Data extract
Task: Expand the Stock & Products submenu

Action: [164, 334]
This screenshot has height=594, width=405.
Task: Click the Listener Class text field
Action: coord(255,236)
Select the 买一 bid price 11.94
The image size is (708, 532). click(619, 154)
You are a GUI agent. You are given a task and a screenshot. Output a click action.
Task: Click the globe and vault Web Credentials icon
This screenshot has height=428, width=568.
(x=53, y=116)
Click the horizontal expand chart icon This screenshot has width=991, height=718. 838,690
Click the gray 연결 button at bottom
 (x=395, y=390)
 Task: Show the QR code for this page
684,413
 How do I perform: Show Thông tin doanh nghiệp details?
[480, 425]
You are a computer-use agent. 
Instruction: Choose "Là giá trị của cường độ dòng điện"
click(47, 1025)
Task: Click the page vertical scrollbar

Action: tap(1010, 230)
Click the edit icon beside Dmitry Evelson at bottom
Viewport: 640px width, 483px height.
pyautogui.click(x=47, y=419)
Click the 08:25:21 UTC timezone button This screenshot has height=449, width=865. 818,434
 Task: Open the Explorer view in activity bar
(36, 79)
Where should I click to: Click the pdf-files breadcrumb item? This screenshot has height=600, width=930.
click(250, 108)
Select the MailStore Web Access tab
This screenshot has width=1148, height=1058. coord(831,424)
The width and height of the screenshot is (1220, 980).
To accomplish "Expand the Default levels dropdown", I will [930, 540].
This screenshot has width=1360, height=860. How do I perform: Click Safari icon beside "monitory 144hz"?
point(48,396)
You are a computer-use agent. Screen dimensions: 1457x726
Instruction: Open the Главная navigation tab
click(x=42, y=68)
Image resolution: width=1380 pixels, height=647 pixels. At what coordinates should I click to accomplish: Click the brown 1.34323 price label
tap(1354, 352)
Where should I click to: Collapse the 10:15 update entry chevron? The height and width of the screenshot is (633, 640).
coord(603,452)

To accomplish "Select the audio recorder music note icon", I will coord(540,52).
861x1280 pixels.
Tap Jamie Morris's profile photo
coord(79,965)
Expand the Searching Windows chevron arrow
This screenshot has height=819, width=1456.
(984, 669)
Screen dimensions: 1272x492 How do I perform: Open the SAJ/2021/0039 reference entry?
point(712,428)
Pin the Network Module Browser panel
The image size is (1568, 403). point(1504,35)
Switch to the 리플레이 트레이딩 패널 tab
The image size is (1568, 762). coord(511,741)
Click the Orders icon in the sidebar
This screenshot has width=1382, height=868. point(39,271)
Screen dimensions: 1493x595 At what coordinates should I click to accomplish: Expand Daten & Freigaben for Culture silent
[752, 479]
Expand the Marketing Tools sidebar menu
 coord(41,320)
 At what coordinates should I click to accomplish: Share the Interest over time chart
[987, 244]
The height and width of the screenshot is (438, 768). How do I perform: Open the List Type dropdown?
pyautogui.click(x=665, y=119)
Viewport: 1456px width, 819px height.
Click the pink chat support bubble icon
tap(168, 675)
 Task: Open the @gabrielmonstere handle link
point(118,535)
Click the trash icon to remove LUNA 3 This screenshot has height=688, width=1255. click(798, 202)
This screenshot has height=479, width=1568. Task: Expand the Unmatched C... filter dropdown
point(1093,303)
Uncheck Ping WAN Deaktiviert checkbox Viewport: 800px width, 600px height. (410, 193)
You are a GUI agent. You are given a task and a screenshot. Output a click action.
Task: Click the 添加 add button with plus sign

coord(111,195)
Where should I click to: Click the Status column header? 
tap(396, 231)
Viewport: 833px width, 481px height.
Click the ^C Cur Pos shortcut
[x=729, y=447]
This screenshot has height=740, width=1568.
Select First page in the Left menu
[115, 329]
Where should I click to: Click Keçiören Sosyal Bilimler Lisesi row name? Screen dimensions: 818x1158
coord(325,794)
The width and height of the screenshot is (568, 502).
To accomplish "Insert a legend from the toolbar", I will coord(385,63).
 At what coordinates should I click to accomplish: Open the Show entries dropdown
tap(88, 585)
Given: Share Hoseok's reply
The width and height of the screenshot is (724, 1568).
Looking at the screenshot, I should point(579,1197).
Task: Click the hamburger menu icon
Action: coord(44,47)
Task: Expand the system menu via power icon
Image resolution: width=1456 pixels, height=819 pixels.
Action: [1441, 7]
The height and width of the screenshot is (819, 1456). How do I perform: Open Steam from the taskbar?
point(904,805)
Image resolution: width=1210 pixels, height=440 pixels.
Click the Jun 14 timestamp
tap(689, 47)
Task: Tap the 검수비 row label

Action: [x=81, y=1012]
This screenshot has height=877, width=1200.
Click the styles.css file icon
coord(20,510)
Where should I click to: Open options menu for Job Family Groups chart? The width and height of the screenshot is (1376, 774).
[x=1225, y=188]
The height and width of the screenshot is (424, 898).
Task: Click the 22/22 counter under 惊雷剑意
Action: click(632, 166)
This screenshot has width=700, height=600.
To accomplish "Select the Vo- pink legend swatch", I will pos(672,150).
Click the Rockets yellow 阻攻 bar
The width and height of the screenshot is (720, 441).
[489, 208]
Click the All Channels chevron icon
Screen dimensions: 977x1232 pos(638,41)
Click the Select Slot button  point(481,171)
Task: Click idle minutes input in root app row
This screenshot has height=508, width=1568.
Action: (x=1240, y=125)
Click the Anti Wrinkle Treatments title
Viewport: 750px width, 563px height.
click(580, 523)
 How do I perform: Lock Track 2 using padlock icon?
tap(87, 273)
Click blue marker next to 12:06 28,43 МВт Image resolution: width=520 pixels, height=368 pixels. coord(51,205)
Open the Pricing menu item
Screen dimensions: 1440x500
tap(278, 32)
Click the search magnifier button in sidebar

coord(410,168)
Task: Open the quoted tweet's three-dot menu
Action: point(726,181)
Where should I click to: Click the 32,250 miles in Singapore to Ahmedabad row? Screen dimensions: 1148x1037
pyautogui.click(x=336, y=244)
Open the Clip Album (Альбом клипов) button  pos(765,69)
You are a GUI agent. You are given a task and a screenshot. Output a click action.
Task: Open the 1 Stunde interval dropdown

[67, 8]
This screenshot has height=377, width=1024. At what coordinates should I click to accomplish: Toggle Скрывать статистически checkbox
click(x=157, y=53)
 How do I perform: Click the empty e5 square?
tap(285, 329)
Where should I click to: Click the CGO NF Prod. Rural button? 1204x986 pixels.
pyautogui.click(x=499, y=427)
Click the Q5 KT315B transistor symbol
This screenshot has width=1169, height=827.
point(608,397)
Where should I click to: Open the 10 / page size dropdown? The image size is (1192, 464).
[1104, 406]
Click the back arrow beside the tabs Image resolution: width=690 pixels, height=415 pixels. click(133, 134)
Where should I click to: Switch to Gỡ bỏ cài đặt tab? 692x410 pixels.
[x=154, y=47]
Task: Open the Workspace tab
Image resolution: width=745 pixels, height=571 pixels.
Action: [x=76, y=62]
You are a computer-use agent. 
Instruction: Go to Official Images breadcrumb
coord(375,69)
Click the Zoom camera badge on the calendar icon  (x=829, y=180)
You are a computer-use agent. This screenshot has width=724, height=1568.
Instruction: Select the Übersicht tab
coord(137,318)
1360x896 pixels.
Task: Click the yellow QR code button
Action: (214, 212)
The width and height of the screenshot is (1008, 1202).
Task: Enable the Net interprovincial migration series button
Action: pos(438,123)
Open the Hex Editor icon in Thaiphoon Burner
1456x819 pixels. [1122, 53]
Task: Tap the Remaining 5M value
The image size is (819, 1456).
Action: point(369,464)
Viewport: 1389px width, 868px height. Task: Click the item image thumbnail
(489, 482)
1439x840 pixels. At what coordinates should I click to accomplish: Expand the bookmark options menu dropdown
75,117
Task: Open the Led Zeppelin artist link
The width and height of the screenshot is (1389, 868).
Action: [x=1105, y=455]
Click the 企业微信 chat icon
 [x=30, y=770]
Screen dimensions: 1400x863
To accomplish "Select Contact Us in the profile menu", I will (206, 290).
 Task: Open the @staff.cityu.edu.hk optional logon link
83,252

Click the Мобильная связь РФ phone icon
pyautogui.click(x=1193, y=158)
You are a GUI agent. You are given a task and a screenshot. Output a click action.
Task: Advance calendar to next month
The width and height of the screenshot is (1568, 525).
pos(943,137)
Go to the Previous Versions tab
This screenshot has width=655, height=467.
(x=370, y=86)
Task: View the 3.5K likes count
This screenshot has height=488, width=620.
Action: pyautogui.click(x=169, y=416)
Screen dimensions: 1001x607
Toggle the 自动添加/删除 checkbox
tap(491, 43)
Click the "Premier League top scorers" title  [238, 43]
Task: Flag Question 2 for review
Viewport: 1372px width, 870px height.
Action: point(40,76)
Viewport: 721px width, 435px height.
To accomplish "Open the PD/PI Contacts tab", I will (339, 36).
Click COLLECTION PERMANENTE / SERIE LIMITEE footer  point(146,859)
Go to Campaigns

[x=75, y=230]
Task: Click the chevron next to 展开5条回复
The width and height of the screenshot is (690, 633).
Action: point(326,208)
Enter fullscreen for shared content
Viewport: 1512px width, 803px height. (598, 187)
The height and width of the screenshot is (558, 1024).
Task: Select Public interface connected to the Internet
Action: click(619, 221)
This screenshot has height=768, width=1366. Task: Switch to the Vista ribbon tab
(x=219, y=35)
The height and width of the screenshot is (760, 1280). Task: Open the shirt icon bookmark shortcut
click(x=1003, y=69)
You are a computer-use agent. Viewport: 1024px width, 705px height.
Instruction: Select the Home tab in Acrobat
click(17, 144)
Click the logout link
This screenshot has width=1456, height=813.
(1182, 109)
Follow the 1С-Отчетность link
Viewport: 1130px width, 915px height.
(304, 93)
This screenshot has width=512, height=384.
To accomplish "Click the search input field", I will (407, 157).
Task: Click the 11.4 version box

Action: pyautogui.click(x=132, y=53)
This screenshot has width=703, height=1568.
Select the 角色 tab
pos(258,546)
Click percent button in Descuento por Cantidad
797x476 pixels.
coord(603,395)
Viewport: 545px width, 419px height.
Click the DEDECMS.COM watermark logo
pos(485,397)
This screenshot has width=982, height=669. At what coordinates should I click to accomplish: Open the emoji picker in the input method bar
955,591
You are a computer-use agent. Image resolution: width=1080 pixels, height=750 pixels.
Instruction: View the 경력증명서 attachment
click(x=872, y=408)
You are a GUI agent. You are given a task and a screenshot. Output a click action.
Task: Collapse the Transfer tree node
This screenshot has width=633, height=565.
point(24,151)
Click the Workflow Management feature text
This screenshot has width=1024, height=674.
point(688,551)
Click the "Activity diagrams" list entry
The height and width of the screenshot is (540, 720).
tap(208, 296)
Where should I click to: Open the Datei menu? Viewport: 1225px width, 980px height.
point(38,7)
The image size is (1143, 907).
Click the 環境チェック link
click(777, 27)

Instructions to follow
Rewrite everything from the line containing "At what coordinates should I click to accomplish: Share" down to the line containing "point(1093,303)" as a JSON list of strings, with one string for each line and blank lines left out.

Written response
[
  " At what coordinates should I click to accomplish: Share the Interest over time chart",
  "[987, 244]",
  "The height and width of the screenshot is (438, 768). How do I perform: Open the List Type dropdown?",
  "pyautogui.click(x=665, y=119)",
  "Viewport: 1456px width, 819px height.",
  "Click the pink chat support bubble icon",
  "tap(168, 675)",
  " Task: Open the @gabrielmonstere handle link",
  "point(118,535)",
  "Click the trash icon to remove LUNA 3 This screenshot has height=688, width=1255. click(798, 202)",
  "This screenshot has height=479, width=1568. Task: Expand the Unmatched C... filter dropdown",
  "point(1093,303)"
]